メールが消失するのはスパムフィルターが原因

研究発表ではメール消失の原因はスパムフィルターにあると考えています。

スパムフィルターはいろいろなやり方で行われています。
ブラックリストフィルタ
ブラックリストに掲載されているIPアドレスからのメールを通しません。
ホワイトリストフィルタ
ブラックリストフィルタの反対でホワイトリストに登録されたIPアドレス以外のメールを通しません。

実験で使われたメールは様々なシステムから送られましたので、中継で使われたSMTPサーバーのIPアドレスがブラックリストに載っているケースもあれば、反対にホワイトリストに載っていないケースも出てきます。そういったことからメールが失われてしまったようです。この場合は次のテキストフィルタ以前にメールが消えてしまいます。

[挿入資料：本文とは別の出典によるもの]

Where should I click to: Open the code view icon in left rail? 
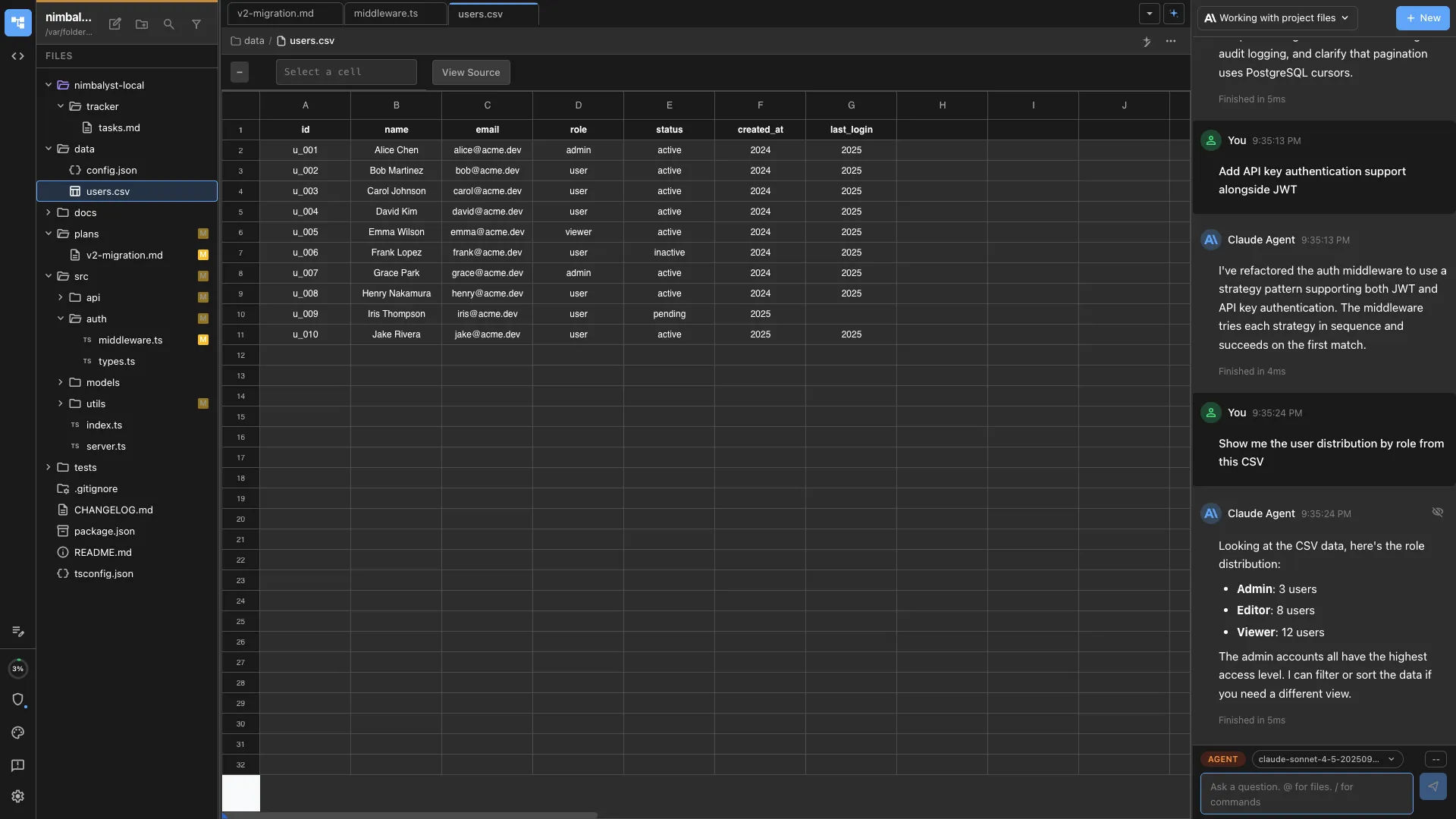17,55
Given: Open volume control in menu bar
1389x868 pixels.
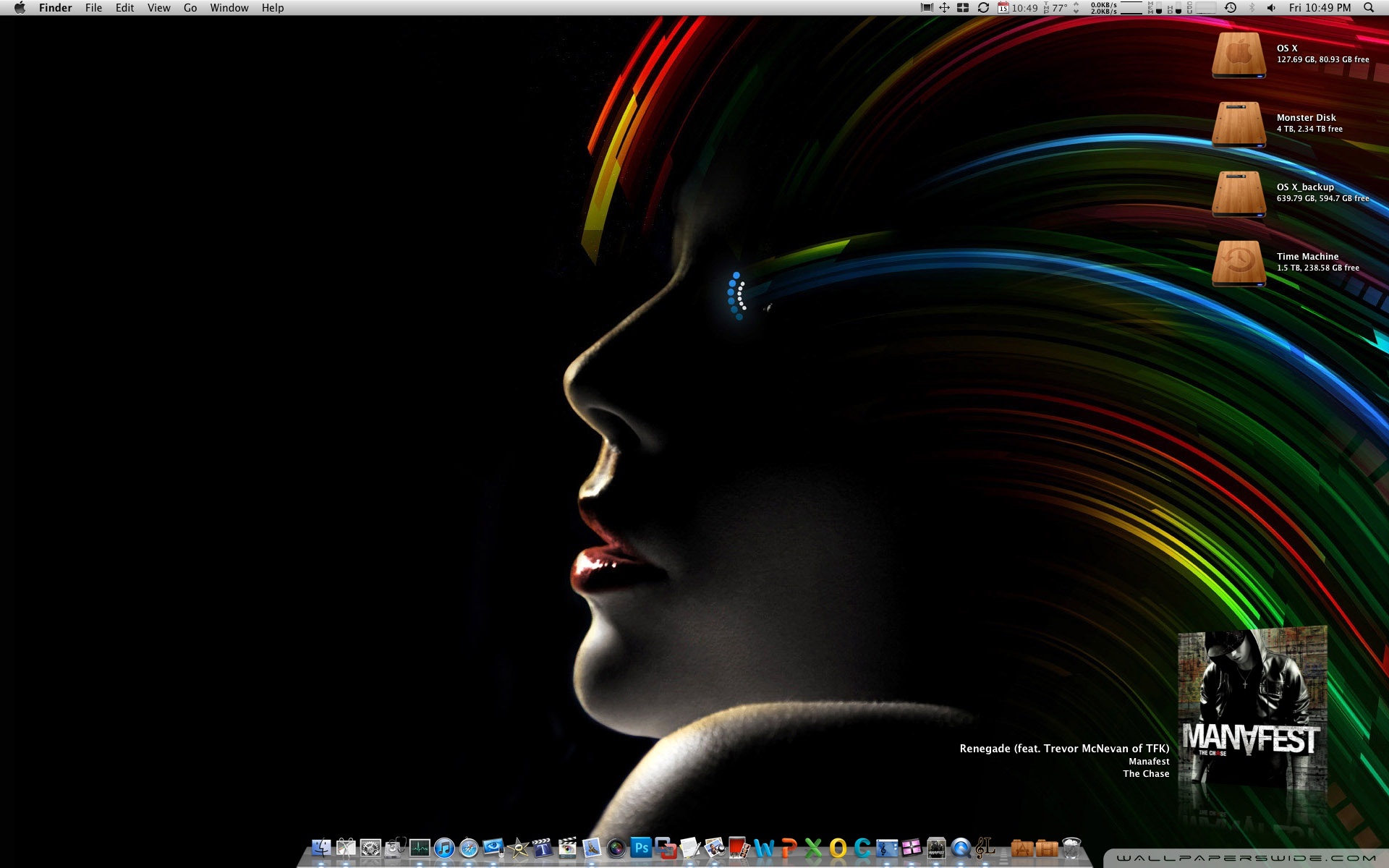Looking at the screenshot, I should click(1271, 8).
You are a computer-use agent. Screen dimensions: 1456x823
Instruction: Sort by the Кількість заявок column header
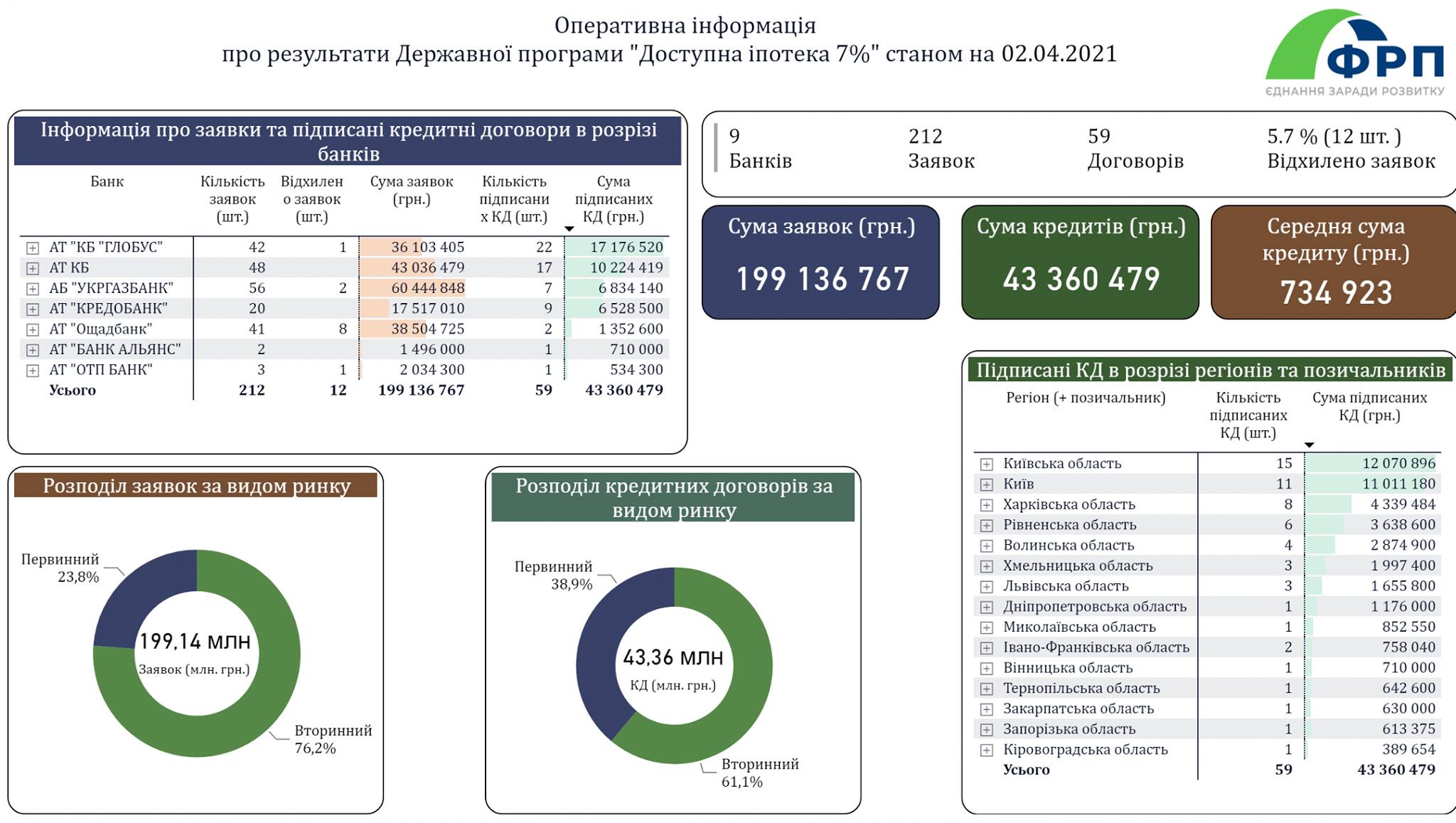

テキストフィルタはメールのヘッダーや内容に特定の語句がないかどうか探し、あればメールを通さないようにします。

通常はアダルトや出会い系、暴力的な語句があればフィルターではじかれますが、実験結果ではエンロン、株、ビジネスの提案という語句もスパムと認識される率が高くなっていました。

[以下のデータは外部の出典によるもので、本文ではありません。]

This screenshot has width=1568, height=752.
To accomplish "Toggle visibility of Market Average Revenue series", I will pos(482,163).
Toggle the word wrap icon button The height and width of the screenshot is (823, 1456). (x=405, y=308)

他にはベイジアンフィルタというのもあります。これはスパムメールの特徴を確率統計的な手法を用いて分析して通さない手法で、サンダバードやユードラ、ベッキーなどのメールソフトに搭載されています。

→ 『スパムメール撲滅!サンダバード出動』

フィルターリングソフトについては『フィルタリングソフトってなに?注意点は?売れ筋は? フィルタリングソフト入門』を参照ください。

では、どうすれば

メールのネチケットの基本にたちかえる
メールのネチケットの基本にたちかえる
実験は海外で行われましたが日本でもよく似た状況が発生していると推測できます。例えばパソコンにノートン・インターネットセキュリティを導入して、スパム対策機能を中レベルにしていると、楽天市場から届くHTMLメールがスパム扱いになったりします。

またテキストフィルタで害のない単語がスパム扱いになっている場合もあります。ハンドルネームに「ジュル」を使っていた人が、メールソフトの送信者名を「ジュル」にして送ると、よく相手に届かないことがありました。本名に直すと解消されましたが、これもテキストフィルターの影響でしょう。

では、どうすれば
メールを出す側:メールは届かないことがあることをまず認識し、大切なメールは電話や郵便など他の方法でも連絡する。

メールを受け取る側:受け取った事実だけでもかまわないので、すぐ相手に返事を出す。

メールのネチケットの基本にたちかえるしか、対策はありません。